__Task description__.
Print all of the data exactly, with no line missing.

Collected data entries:

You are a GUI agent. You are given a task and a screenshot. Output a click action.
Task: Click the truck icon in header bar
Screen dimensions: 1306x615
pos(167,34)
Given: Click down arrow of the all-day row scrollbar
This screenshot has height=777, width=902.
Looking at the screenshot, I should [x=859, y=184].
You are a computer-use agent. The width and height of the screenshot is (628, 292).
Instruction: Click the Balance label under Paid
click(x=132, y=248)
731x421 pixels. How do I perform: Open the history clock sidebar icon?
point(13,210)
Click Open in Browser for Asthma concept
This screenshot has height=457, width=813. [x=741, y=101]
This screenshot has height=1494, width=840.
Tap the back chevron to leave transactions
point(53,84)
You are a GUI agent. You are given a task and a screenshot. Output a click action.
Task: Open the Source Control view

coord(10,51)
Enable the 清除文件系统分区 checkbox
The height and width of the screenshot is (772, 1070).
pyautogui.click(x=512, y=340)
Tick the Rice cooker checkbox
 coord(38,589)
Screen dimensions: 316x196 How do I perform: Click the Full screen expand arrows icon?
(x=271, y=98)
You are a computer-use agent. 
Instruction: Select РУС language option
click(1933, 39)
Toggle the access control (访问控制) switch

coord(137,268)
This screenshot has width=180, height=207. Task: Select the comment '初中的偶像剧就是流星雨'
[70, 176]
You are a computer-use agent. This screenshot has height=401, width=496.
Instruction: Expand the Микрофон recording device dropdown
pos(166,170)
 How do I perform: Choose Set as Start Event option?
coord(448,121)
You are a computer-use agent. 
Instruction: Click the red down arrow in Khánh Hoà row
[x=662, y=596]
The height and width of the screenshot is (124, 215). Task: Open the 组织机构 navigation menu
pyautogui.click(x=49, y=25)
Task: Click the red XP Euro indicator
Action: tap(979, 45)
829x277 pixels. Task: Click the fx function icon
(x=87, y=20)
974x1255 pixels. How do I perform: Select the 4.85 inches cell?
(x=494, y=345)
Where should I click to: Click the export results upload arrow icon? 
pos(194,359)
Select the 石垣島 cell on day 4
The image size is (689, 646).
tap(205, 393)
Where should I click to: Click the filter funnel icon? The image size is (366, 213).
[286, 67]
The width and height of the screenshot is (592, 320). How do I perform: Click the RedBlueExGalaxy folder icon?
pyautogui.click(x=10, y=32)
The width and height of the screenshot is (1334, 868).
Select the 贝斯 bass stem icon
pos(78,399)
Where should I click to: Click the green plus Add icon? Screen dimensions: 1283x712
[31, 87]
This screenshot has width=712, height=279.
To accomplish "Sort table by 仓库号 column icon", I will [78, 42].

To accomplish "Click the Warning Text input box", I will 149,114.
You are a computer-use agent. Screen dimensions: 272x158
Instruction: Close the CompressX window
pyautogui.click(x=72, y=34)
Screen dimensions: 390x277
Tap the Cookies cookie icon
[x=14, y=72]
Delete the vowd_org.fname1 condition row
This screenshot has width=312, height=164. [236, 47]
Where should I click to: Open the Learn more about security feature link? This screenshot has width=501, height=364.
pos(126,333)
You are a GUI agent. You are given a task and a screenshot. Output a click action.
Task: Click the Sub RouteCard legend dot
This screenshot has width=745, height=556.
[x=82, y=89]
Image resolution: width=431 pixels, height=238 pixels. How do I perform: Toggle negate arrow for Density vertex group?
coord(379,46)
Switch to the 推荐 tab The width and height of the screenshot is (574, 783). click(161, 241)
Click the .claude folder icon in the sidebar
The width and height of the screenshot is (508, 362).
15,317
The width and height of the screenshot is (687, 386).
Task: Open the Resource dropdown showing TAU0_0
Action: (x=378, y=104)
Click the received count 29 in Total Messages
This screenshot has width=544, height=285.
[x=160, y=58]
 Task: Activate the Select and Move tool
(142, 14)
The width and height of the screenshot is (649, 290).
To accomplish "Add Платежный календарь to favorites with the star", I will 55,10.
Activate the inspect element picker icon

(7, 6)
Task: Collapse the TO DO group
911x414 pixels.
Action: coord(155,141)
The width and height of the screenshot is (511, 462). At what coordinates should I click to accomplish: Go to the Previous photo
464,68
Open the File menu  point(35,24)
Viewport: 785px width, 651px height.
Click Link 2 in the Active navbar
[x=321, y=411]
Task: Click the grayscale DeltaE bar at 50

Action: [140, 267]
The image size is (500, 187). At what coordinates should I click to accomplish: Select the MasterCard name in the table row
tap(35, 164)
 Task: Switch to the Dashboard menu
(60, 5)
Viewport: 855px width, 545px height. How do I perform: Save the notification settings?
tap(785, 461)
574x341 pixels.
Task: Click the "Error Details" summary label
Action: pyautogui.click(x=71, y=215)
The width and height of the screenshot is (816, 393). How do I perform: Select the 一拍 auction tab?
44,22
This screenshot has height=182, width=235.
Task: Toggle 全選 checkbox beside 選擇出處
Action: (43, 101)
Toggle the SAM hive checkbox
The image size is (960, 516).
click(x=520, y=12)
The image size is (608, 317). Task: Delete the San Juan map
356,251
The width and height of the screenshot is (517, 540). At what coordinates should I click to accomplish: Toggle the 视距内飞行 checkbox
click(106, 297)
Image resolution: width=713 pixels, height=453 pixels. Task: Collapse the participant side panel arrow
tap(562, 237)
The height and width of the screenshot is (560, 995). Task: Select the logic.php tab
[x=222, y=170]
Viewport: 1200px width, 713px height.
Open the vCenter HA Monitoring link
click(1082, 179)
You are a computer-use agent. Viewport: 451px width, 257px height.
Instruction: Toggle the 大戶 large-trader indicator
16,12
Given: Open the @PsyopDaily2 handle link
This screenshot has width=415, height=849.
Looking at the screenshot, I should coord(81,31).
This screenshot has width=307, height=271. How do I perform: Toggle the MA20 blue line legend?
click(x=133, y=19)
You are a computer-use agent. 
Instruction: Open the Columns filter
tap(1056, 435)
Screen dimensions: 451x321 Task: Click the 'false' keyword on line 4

__Written response__.
You are a GUI agent. You are given a task and a screenshot. Output a click action.
Task: Click the truck icon in header bar
Screen dimensions: 1306x615
pos(167,34)
Given: Click down arrow of the all-day row scrollbar
This screenshot has height=777, width=902.
Looking at the screenshot, I should [x=859, y=184].
You are a computer-use agent. The width and height of the screenshot is (628, 292).
Instruction: Click the Balance label under Paid
click(x=132, y=248)
731x421 pixels. How do I perform: Open the history clock sidebar icon?
point(13,210)
Click Open in Browser for Asthma concept
This screenshot has height=457, width=813. [x=741, y=101]
This screenshot has height=1494, width=840.
Tap the back chevron to leave transactions
point(53,84)
You are a GUI agent. You are given a task and a screenshot. Output a click action.
Task: Open the Source Control view

coord(10,51)
Enable the 清除文件系统分区 checkbox
The height and width of the screenshot is (772, 1070).
pyautogui.click(x=512, y=340)
Tick the Rice cooker checkbox
 coord(38,589)
Screen dimensions: 316x196 How do I perform: Click the Full screen expand arrows icon?
(x=271, y=98)
You are a computer-use agent. 
Instruction: Select РУС language option
click(1933, 39)
Toggle the access control (访问控制) switch

coord(137,268)
This screenshot has width=180, height=207. Task: Select the comment '初中的偶像剧就是流星雨'
[70, 176]
You are a computer-use agent. This screenshot has height=401, width=496.
Instruction: Expand the Микрофон recording device dropdown
pos(166,170)
 How do I perform: Choose Set as Start Event option?
coord(448,121)
You are a computer-use agent. 
Instruction: Click the red down arrow in Khánh Hoà row
[x=662, y=596]
The height and width of the screenshot is (124, 215). Task: Open the 组织机构 navigation menu
pyautogui.click(x=49, y=25)
Task: Click the red XP Euro indicator
Action: tap(979, 45)
829x277 pixels. Task: Click the fx function icon
(x=87, y=20)
974x1255 pixels. How do I perform: Select the 4.85 inches cell?
(x=494, y=345)
Where should I click to: Click the export results upload arrow icon? 
pos(194,359)
Select the 石垣島 cell on day 4
The image size is (689, 646).
tap(205, 393)
Where should I click to: Click the filter funnel icon? The image size is (366, 213).
[286, 67]
The width and height of the screenshot is (592, 320). How do I perform: Click the RedBlueExGalaxy folder icon?
pyautogui.click(x=10, y=32)
The width and height of the screenshot is (1334, 868).
Select the 贝斯 bass stem icon
pos(78,399)
Where should I click to: Click the green plus Add icon? Screen dimensions: 1283x712
[31, 87]
This screenshot has width=712, height=279.
To accomplish "Sort table by 仓库号 column icon", I will [78, 42].

To accomplish "Click the Warning Text input box", I will 149,114.
You are a computer-use agent. Screen dimensions: 272x158
Instruction: Close the CompressX window
pyautogui.click(x=72, y=34)
Screen dimensions: 390x277
Tap the Cookies cookie icon
[x=14, y=72]
Delete the vowd_org.fname1 condition row
This screenshot has width=312, height=164. [236, 47]
Where should I click to: Open the Learn more about security feature link? This screenshot has width=501, height=364.
pos(126,333)
You are a GUI agent. You are given a task and a screenshot. Output a click action.
Task: Click the Sub RouteCard legend dot
This screenshot has width=745, height=556.
[x=82, y=89]
Image resolution: width=431 pixels, height=238 pixels. How do I perform: Toggle negate arrow for Density vertex group?
coord(379,46)
Switch to the 推荐 tab The width and height of the screenshot is (574, 783). click(161, 241)
Click the .claude folder icon in the sidebar
The width and height of the screenshot is (508, 362).
15,317
The width and height of the screenshot is (687, 386).
Task: Open the Resource dropdown showing TAU0_0
Action: (x=378, y=104)
Click the received count 29 in Total Messages
This screenshot has width=544, height=285.
[x=160, y=58]
 Task: Activate the Select and Move tool
(142, 14)
The width and height of the screenshot is (649, 290).
To accomplish "Add Платежный календарь to favorites with the star", I will 55,10.
Activate the inspect element picker icon

(7, 6)
Task: Collapse the TO DO group
911x414 pixels.
Action: coord(155,141)
The width and height of the screenshot is (511, 462). At what coordinates should I click to accomplish: Go to the Previous photo
464,68
Open the File menu  point(35,24)
Viewport: 785px width, 651px height.
Click Link 2 in the Active navbar
[x=321, y=411]
Task: Click the grayscale DeltaE bar at 50

Action: [140, 267]
The image size is (500, 187). At what coordinates should I click to accomplish: Select the MasterCard name in the table row
tap(35, 164)
 Task: Switch to the Dashboard menu
(60, 5)
Viewport: 855px width, 545px height. How do I perform: Save the notification settings?
tap(785, 461)
574x341 pixels.
Task: Click the "Error Details" summary label
Action: pyautogui.click(x=71, y=215)
The width and height of the screenshot is (816, 393). How do I perform: Select the 一拍 auction tab?
44,22
This screenshot has height=182, width=235.
Task: Toggle 全選 checkbox beside 選擇出處
Action: (43, 101)
Toggle the SAM hive checkbox
The image size is (960, 516).
click(x=520, y=12)
The image size is (608, 317). Task: Delete the San Juan map
356,251
The width and height of the screenshot is (517, 540). At what coordinates should I click to accomplish: Toggle the 视距内飞行 checkbox
click(106, 297)
Image resolution: width=713 pixels, height=453 pixels. Task: Collapse the participant side panel arrow
tap(562, 237)
The height and width of the screenshot is (560, 995). Task: Select the logic.php tab
[x=222, y=170]
Viewport: 1200px width, 713px height.
Open the vCenter HA Monitoring link
click(1082, 179)
You are a computer-use agent. Viewport: 451px width, 257px height.
Instruction: Toggle the 大戶 large-trader indicator
16,12
Given: Open the @PsyopDaily2 handle link
This screenshot has width=415, height=849.
Looking at the screenshot, I should coord(81,31).
This screenshot has width=307, height=271. How do I perform: Toggle the MA20 blue line legend?
click(x=133, y=19)
You are a computer-use agent. 
Instruction: Open the Columns filter
tap(1056, 435)
Screen dimensions: 451x321 Task: Click the 'false' keyword on line 4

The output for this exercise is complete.